- _What you have to do_
Write the next part of the biography of Welsh physicist Dewi Meirion Lewis, starting after its last sentence.

- _Text provided_
= Dewi Meirion Lewis =

Welsh physicist

Dewi Meirion Lewis is a Welsh physicist. He has worked in nuclear research and is an internationally recognized expert in radioactive pharmaceuticals.

==Early life and education==

Dewi M. Lewis was brought up in Harlech, Merionethshire. He is Welsh speaking and attended Harlech Primary School where his father was headmaster and Ysgol Ardudwy, the secondary school in Harlech. He was awarded the Lady Catherine James scholarship for Merionethshire, after achieving the highest A-level marks in the county. He went to Swansea University to study Physics. As an undergraduate, Lewis was one of the University of Wales student volunteers at Aberfan on the first day of the mining disaster in October 1966. He received a first-class honours degree in Physics from Swansea in 1969, and was the first Swansea University PhD student to start research on positrons - the antimatter of electrons.

He continued his training at CERN, the International Physics Laboratory in Geneva, Switzerland, where he was a Science Fellow.

==Career==
At CERN, he became engineer-in-charge of the laboratory's first hadron collider, ISR, which was then the world's most powerful particle accelerator. He brought his accelerator ('atom-smasher') technology back to UK industry and was the Cyclotron Department manager at Amersham International plc. From 1991 to 1999 he was strategy manager at Amersham, where he worked on the development manufacture and commercialisation of radioisotopes for medical applications.

- _Data_
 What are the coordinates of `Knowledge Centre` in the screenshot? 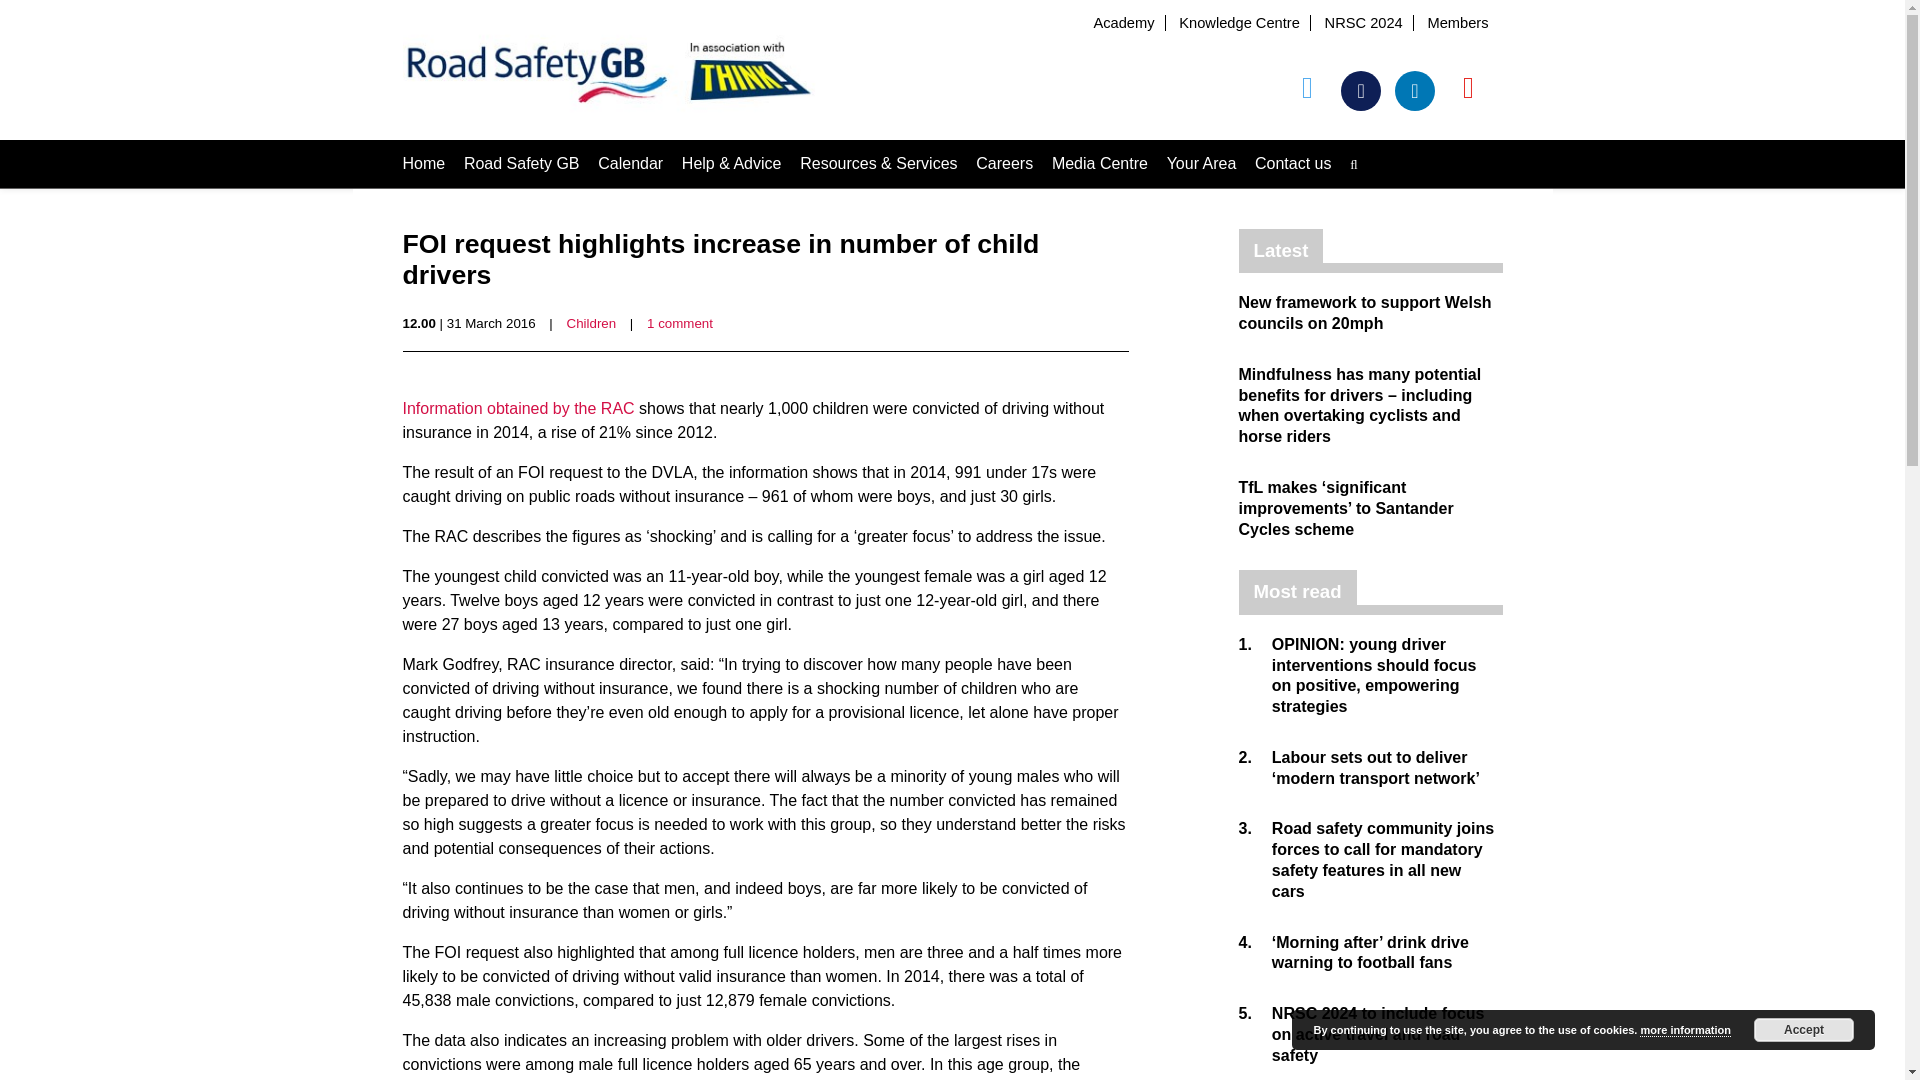 It's located at (1238, 23). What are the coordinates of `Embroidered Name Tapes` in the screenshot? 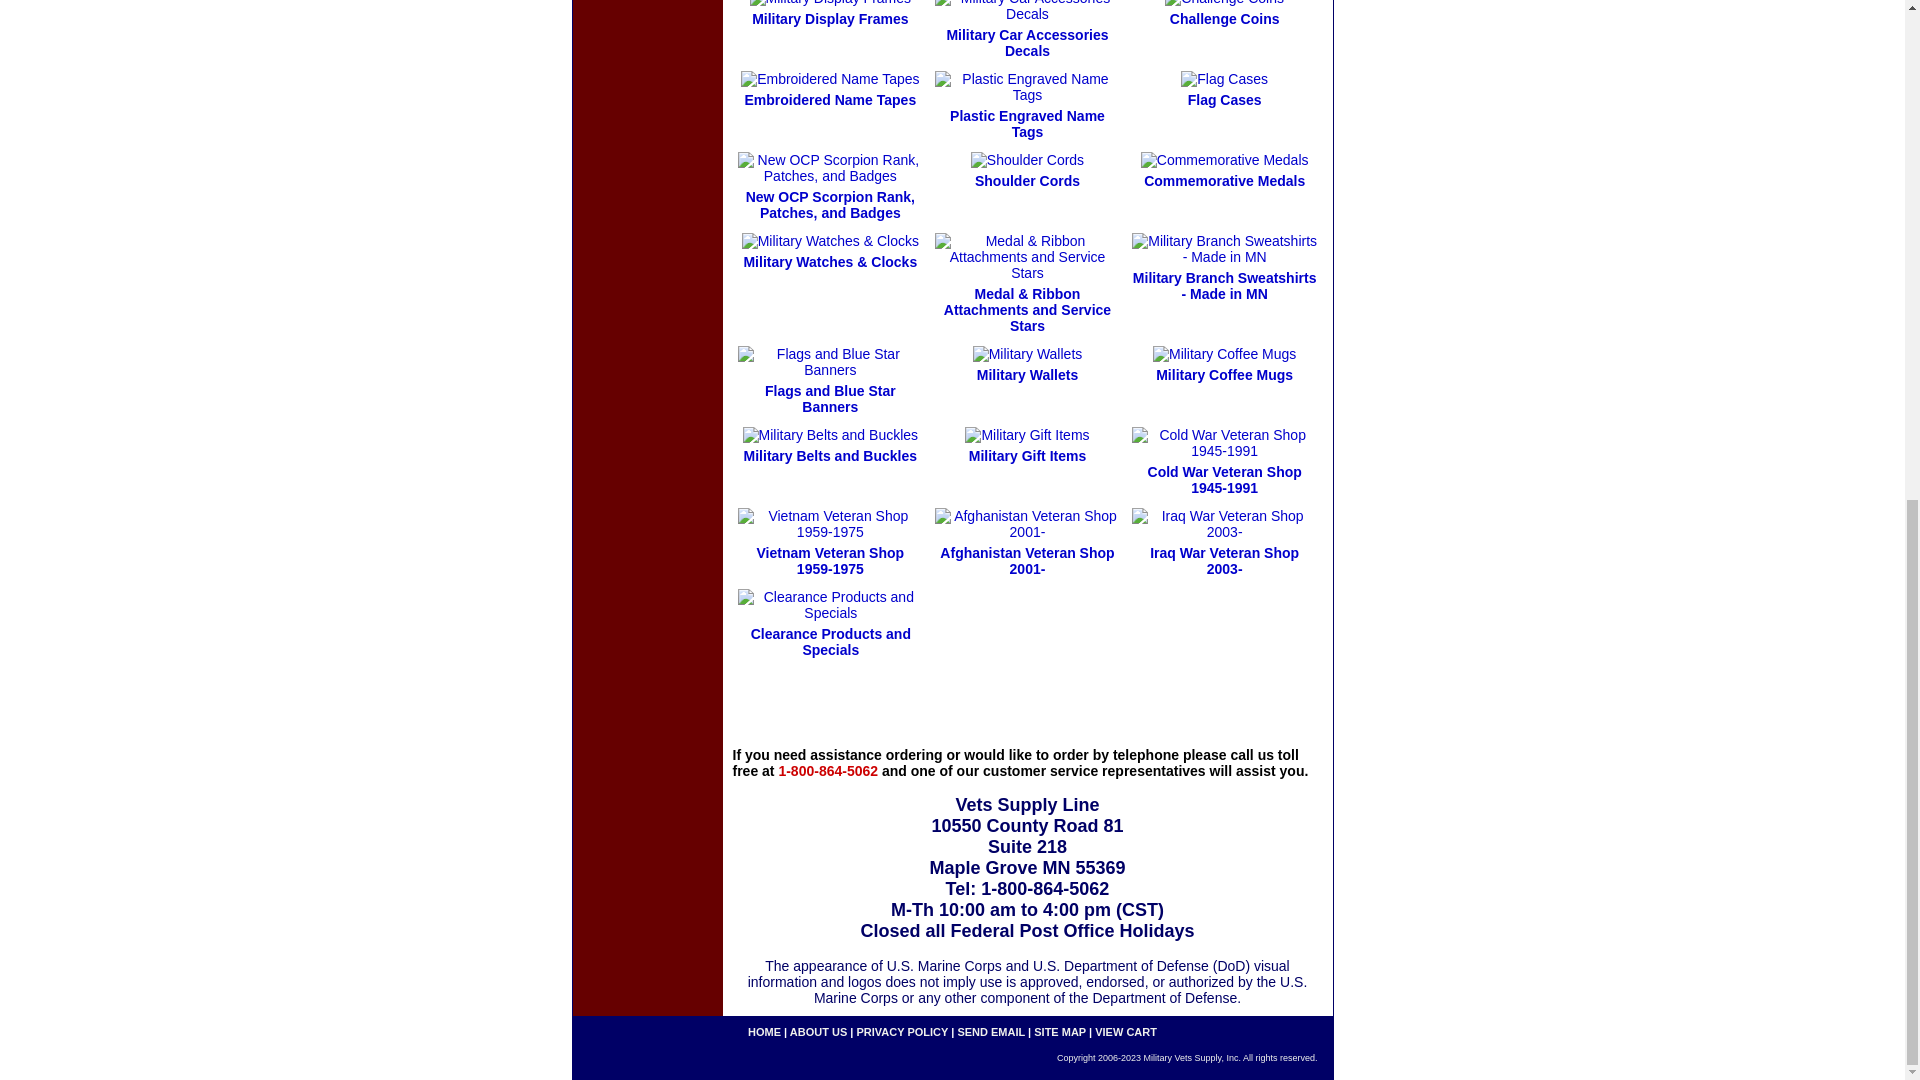 It's located at (830, 100).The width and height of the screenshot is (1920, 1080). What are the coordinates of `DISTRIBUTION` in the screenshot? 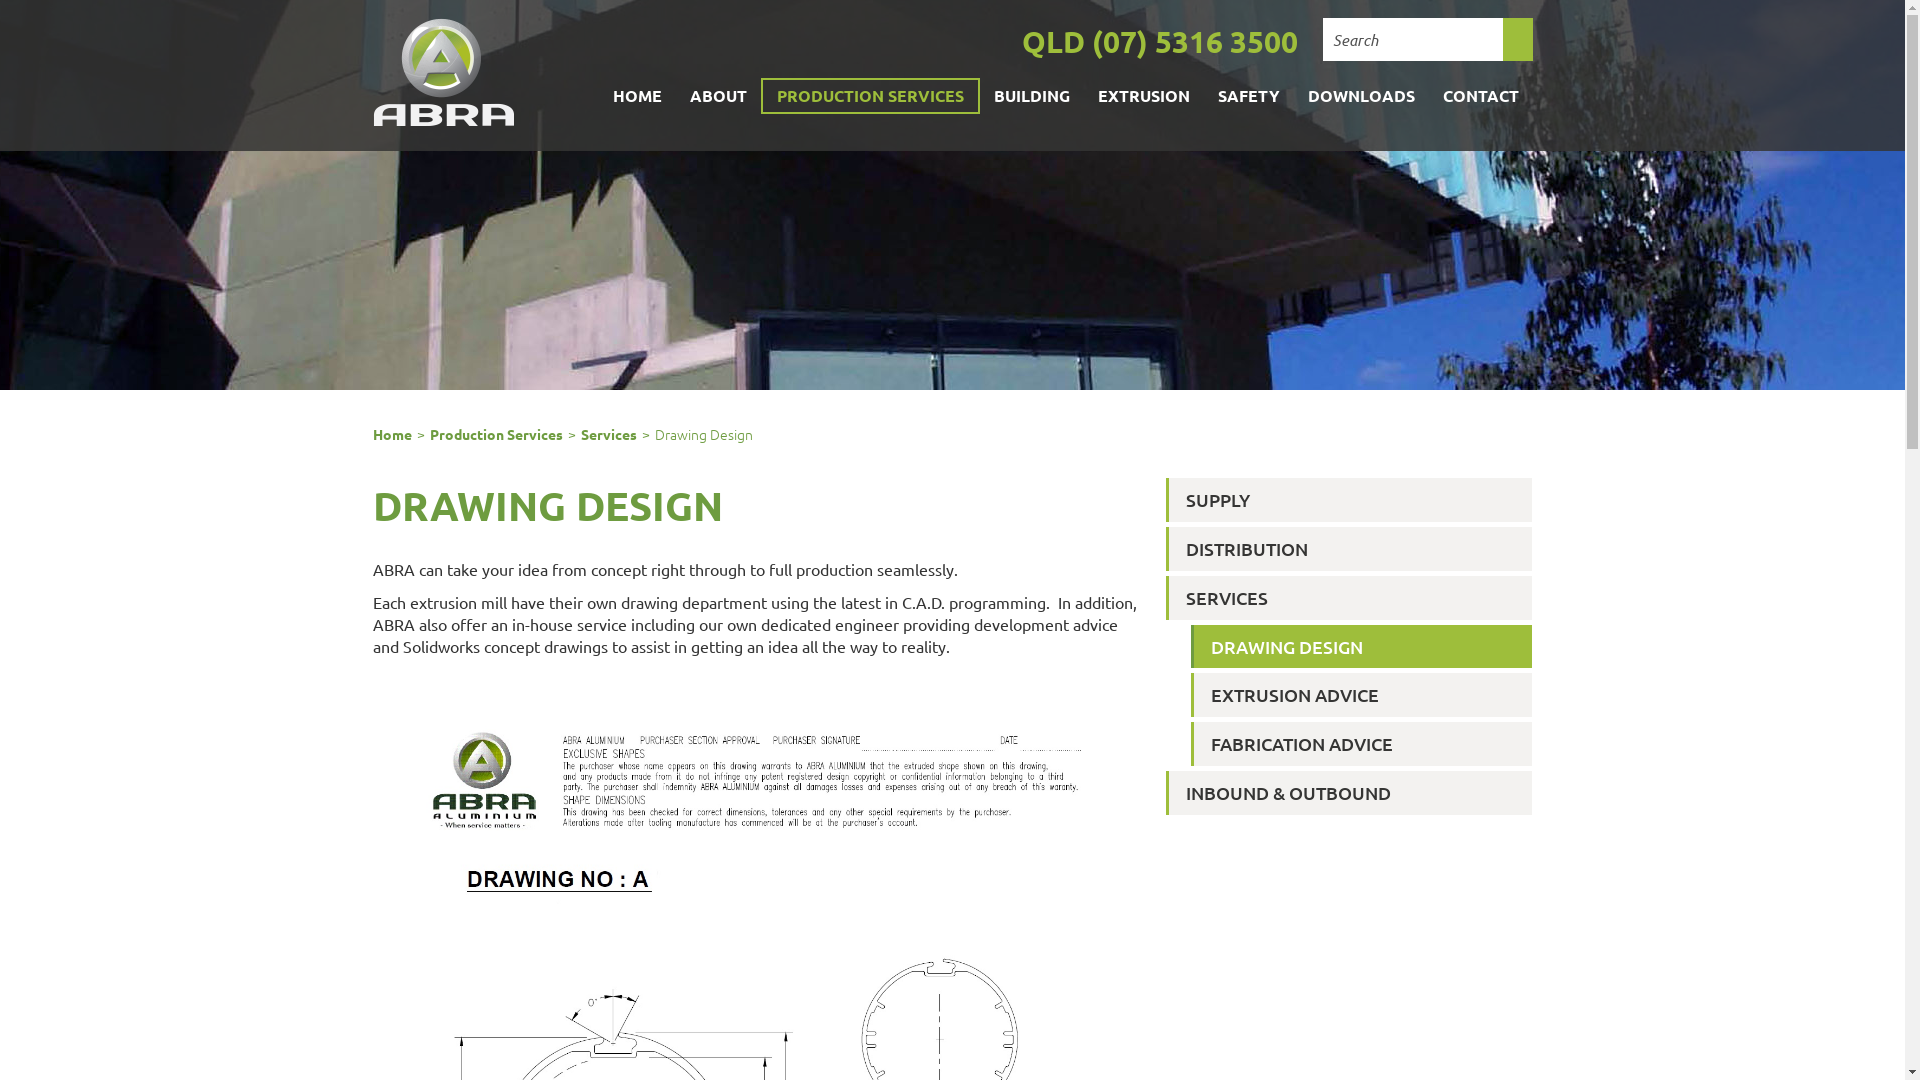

- _Answer area_
From 1999 to 2005, he was vice president, physics (in research and development) and then head of physics at GE Healthcare, still based at Amersham. From 2010 to 2012, he went back to CERN as industry advisor, and from 2010 to 2013 he was vice president of AIPES, the European Industry Medical Imaging Association, in Brussels. In 2010 he founded his own international consultancy, PHYSEGA Ltd., and has been its director ever since. He divides his time between the French Alps, near CERN, and Amersham in South Buckinghamshire .

==Memberships, fellowships, and other professional activities==
He ran the Brussels-based Isotope and Reactor Committee for several years and was a Council member of the UK Research Councils, PPARC and CCLRC.
He is a Fellow of the Learned Society of Wales and of the Institute of Physics.

Lewis was one of the first Western scientists to enter the secret city of Chelyabinsk-65 in the USSR. He later arranged with the Russian Atomic Energy Ministry to form a joint venture company for industrial radioisotopes.

==Honours and awards==
Dewi M. Lewis has an honorary chair at Swansea University's College of Science and was awarded an Honorary Doctorate of Science (DSc) in 2019.

In 2022 Lewis was awarded the Leadership Award for Outstanding Contribution by the University College London.

==Personal life==
Lewis married Elizabeth Mary Williams in 1972. They have one daughter and two sons.